Republican states sue to stop Biden admin’s lifting of Title 42 border policy
PHOENIX - Three Republican states on Monday announced they have filed a lawsuit to stop the Biden administration’s lifting of the Title 42 public health order that has been used to expel a majority of migrants at the southern border -- arguing that it was done unlawfully and will have a devastating impact on states.
The attorney generals of Arizona, Louisiana and Missouri are suing over the move to end Title 42, which was implemented by the Trump administration in March 2020 in response to the COVID-19 pandemic and allows for the rapid expulsion of migrants at the border, on May 23.
"This suit challenges an imminent, man-made, self-inflicted calamity: the abrupt elimination of the only safety valve preventing this administration’s disastrous border policies from devolving into an unmitigated catastrophe," the complaint read.
The Biden administration announced on Friday that it will be terminating the order, despite fears of a massive migrant wave in the coming months. In February, 55% of the more than 164,000 migrants encountered at the border were expelled under the order.
"After considering current public health conditions and an increased availability of tools to fight COVID-19 (such as highly effective vaccines and therapeutics), the CDC Director has determined that an Order suspending the right to introduce migrants into the United States is no longer necessary," the Centers for Disease Control said in a statement.
Activists and left-wing Democrats have been calling for the Biden administration to end the order for months, claiming it is cruel and denied migrants due process. But Republicans, along with some Democrats, have warned that it will lead to even bigger numbers at the border. The administration has conceded as much, saying that it will lead to an "influx" of migrants.
DHS Secretary Alejandro Mayorkas on Friday claimed that DHS has "put in place a comprehensive, whole-of-government strategy to manage any potential increase in the number of migrants encountered at our border."
"We are increasing our capacity to process new arrivals, evaluate asylum requests, and quickly remove those who do not qualify for protection," he said in a statement. "We will increase personnel and resources as needed and have already redeployed more than 600 law enforcement officers to the border. We are referring smugglers and certain border crossers for criminal prosecution. Over the next two months, we are putting in place additional, appropriate COVID-19 protocols, including ramping up our vaccination program."
The Republican states’ lawsuit argues that the Biden administration’s ending of Title 42 is not only bad policy, but is in breach of the notice-and-comment requirements set out in the Administrative Procedure Act (APA) and is "arbitrary and capricious" -- grounds under which other immigration policies have been struck down.
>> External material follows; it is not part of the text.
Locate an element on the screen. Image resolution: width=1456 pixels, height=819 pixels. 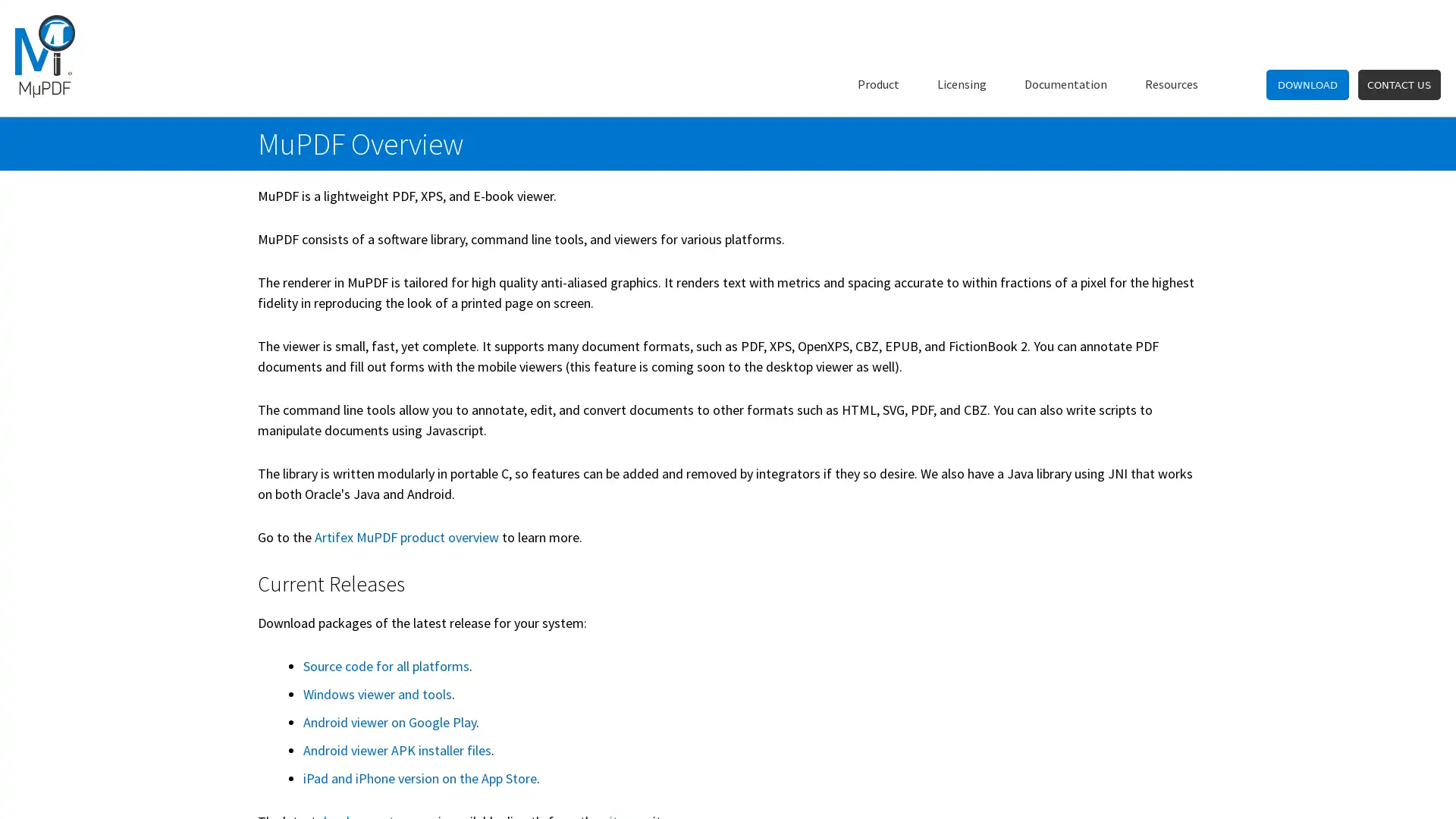
CONTACT US is located at coordinates (1398, 84).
RELATED: Arizona Dem senators warn Biden against 'sharp end' to Title 42 border restrictions without plan
The lawsuit, filed in a U.S. District Court in Louisiana, claims that the administration failed to estimate or account for the costs to the states. They cite "increased health care costs for aliens infected with COVID-19 and the cost of increased illegal immigration caused by the Termination Order, and the presence of much greater numbers of paroled aliens with non-meritorious asylum claims who were induced to enter the United States because of the Termination Order."
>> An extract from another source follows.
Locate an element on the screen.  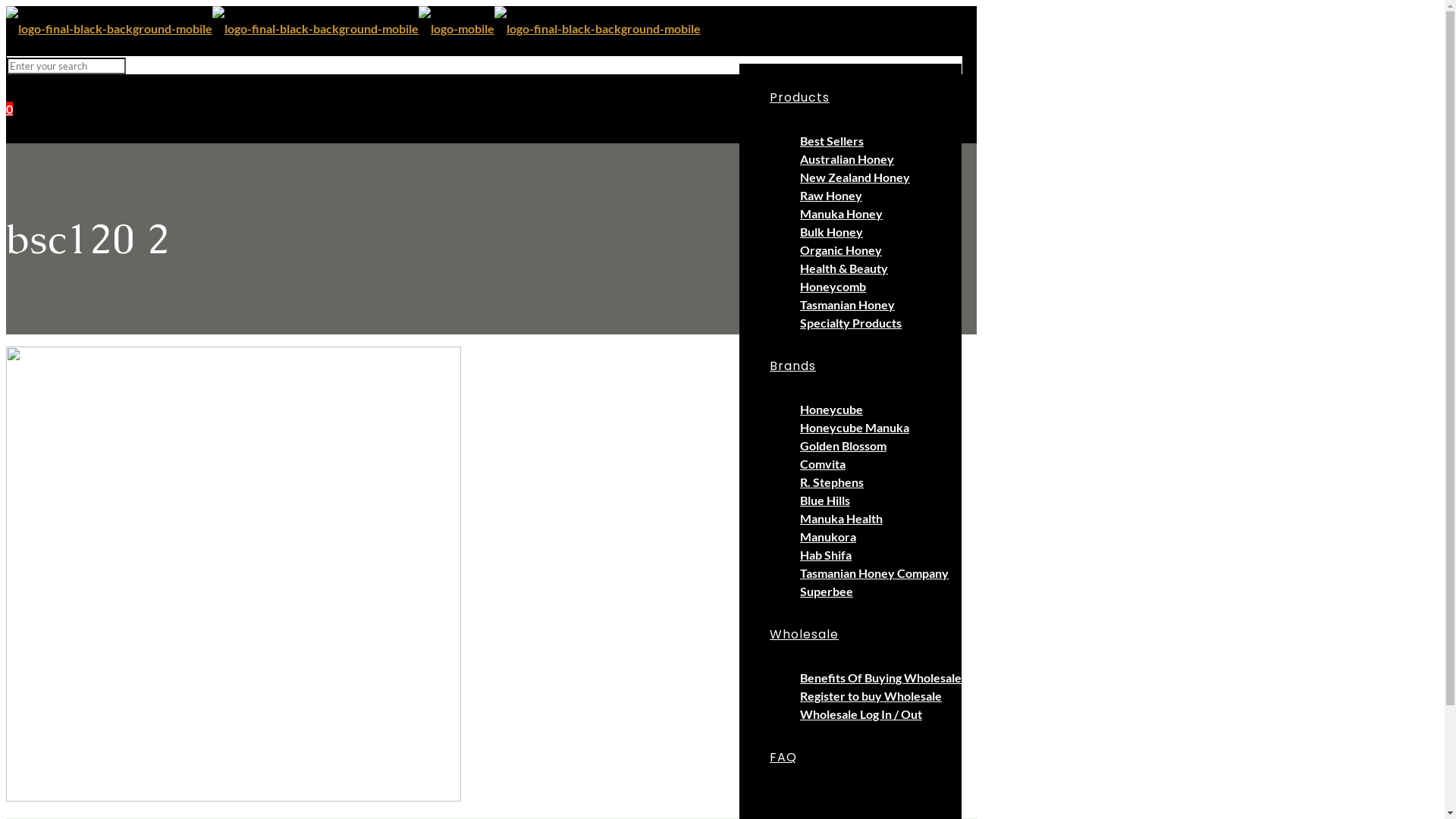
'Blue Hills' is located at coordinates (824, 500).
"While it’s difficult to identify President Biden’s most irresponsible move since taking office, rescinding Title 42 is certainly up there," Arizona Attorney General Mark Brnovich said in a statement. "It’s a ridiculously poor decision with a bad intention for border states and American communities across the country. This administration’s reckless pandering to the far Left and complete abdication of its responsibility to public safety cannot be allowed to continue."
It marks the latest legal pushback by Republican states in the courts to the Biden administration’s policies. Arizona recently secured a preliminary injunction that partially blocked the use of the administration’s narrowed Immigration and Customs Enforcement (ICE) guidance.
Last year, the Biden administration was ordered to restore the Trump-era Remain-in-Mexico policy, after a judge ruled that the administration had ended the policy unlawfully.